*Provided information*

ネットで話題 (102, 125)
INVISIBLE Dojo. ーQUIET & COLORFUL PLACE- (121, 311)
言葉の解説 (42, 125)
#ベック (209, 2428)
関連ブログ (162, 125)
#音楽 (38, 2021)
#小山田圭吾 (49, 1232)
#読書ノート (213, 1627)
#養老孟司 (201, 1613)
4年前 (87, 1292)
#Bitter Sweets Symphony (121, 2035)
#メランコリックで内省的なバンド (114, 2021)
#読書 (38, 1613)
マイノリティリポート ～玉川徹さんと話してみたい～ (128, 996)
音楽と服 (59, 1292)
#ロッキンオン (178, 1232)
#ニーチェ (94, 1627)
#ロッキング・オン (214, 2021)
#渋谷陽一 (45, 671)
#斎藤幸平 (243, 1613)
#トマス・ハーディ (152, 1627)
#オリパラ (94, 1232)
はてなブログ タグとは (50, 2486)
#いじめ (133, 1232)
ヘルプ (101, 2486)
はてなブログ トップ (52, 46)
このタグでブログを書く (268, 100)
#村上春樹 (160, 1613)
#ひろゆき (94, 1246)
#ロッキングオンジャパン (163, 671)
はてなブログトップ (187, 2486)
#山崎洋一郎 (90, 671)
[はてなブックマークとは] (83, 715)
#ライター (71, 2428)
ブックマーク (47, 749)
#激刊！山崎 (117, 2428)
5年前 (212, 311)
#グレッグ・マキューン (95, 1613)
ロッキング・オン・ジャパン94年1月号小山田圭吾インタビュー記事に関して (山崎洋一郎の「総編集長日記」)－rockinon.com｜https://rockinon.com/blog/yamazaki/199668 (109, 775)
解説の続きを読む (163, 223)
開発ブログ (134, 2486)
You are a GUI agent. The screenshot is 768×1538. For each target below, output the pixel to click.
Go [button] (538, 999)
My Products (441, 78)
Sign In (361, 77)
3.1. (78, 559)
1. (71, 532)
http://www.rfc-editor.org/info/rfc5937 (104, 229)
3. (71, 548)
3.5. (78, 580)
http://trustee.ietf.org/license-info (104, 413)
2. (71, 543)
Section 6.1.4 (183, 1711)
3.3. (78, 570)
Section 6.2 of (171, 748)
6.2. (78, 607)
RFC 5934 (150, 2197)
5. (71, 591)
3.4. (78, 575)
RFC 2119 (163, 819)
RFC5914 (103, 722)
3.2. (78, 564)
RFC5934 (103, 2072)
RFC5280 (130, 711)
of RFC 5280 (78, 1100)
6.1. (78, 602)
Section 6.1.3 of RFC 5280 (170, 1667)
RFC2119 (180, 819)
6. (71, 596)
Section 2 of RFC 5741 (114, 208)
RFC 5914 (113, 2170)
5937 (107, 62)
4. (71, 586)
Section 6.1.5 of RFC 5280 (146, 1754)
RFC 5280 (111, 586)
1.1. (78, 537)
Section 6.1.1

*Directive*
Write out the listing above again, substituting "Clause" for each occurrence of "Section" and keeping everything else unchanged.

*Result for this task*
ネットで話題 (102, 125)
INVISIBLE Dojo. ーQUIET & COLORFUL PLACE- (121, 311)
言葉の解説 (42, 125)
#ベック (209, 2428)
関連ブログ (162, 125)
#音楽 (38, 2021)
#小山田圭吾 (49, 1232)
#読書ノート (213, 1627)
#養老孟司 (201, 1613)
4年前 (87, 1292)
#Bitter Sweets Symphony (121, 2035)
#メランコリックで内省的なバンド (114, 2021)
#読書 (38, 1613)
マイノリティリポート ～玉川徹さんと話してみたい～ (128, 996)
音楽と服 (59, 1292)
#ロッキンオン (178, 1232)
#ニーチェ (94, 1627)
#ロッキング・オン (214, 2021)
#渋谷陽一 (45, 671)
#斎藤幸平 (243, 1613)
#トマス・ハーディ (152, 1627)
#オリパラ (94, 1232)
はてなブログ タグとは (50, 2486)
#いじめ (133, 1232)
ヘルプ (101, 2486)
はてなブログ トップ (52, 46)
このタグでブログを書く (268, 100)
#村上春樹 (160, 1613)
#ひろゆき (94, 1246)
#ロッキングオンジャパン (163, 671)
はてなブログトップ (187, 2486)
#山崎洋一郎 (90, 671)
[はてなブックマークとは] (83, 715)
#ライター (71, 2428)
ブックマーク (47, 749)
#激刊！山崎 (117, 2428)
5年前 (212, 311)
#グレッグ・マキューン (95, 1613)
ロッキング・オン・ジャパン94年1月号小山田圭吾インタビュー記事に関して (山崎洋一郎の「総編集長日記」)－rockinon.com｜https://rockinon.com/blog/yamazaki/199668 (109, 775)
解説の続きを読む (163, 223)
開発ブログ (134, 2486)
You are a GUI agent. The screenshot is 768×1538. For each target below, output the pixel to click.
Go [button] (538, 999)
My Products (441, 78)
Sign In (361, 77)
3.1. (78, 559)
1. (71, 532)
http://www.rfc-editor.org/info/rfc5937 (104, 229)
3. (71, 548)
3.5. (78, 580)
http://trustee.ietf.org/license-info (104, 413)
2. (71, 543)
Clause 6.1.4 (183, 1711)
3.3. (78, 570)
Clause 6.2 of (171, 748)
6.2. (78, 607)
RFC 5934 (150, 2197)
5. (71, 591)
3.4. (78, 575)
RFC 2119 (163, 819)
RFC5914 (103, 722)
3.2. (78, 564)
RFC5934 (103, 2072)
RFC5280 (130, 711)
of RFC 5280 (78, 1100)
6.1. (78, 602)
Clause 6.1.3 of RFC 5280 (170, 1667)
RFC2119 (180, 819)
6. (71, 596)
Clause 2 of RFC 5741 (114, 208)
RFC 5914 (113, 2170)
5937 (107, 62)
4. (71, 586)
Clause 6.1.5 of RFC 5280 (146, 1754)
RFC 5280 (111, 586)
1.1. (78, 537)
Clause 6.1.1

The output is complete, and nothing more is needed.